I need to find the line with first occurrence of a pattern, then I need to replace the whole line with a completely new one.
I found this command that replaces the first occurrence of a pattern, but not the whole line:
sed -e "0,/something/ s//other-thing/" <in.txt >out.txt
If in.txt is
one two three
four something
five six
something seven
As a result I get in out.txt:
one two three
four other-thing
five six
something seven
However, when I try to modify this code to replace the whole line, as follows:
sed -e "0,/something/ c\COMPLETE NEW LINE" <in.txt >out.txt
This is what I get in out.txt:
COMPLETE NEW LINE
five six
something seven
Do you have any idea why the first line is lost?
The c\ command deletes all lines between and inclusive the first matching address through the second matching address, when used with 2 addresses, and prints out the text specified following the c\ upon matching the second address. If there is no line matching the second address in the input, it just deletes all lines (inclusively) between the first matching address through the last line. Since you want to replace one line only, you shouldn't use the c\ command on an address range. The c\ is immediately followed by a new-line character in normal usage.
The 0,/regexp/ address range is a GNU sed extension, which will try to match regexp in the first input line too, which is different from 1,/regexp/ in that aspect.
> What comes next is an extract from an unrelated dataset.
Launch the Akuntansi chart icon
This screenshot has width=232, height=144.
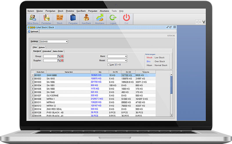[100, 19]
So, the correct command in GNU sed could be
sed '0,/something/{/something/c\
COMPLETE NEW LINE
}' < in.txt
or simplified as pointed out by Sundeep
sed '0,/something/{//c\
COMPLETE NEW LINE
}' < in.txt
or a one-liner,
sed -e '0,/something/{//cCOMPLETE NEW LINE' -e '}' < in.txt
if a literal new-line character is not desirable.
This one-liner also works as pointed out by potong:
sed '0,/something/!b;//cCOMPLETE NEW LINE' in.txt
This might work for you (GNU sed):
sed '1!b;:a;/something/!{n;ba};cCOMPLETE NEW LINE' file
Set up a loop that will only operate from the first line.
Within in the loop, if the key word is not found in the current line, print the current line, fetch the next and repeat until the end of the file or a match is found.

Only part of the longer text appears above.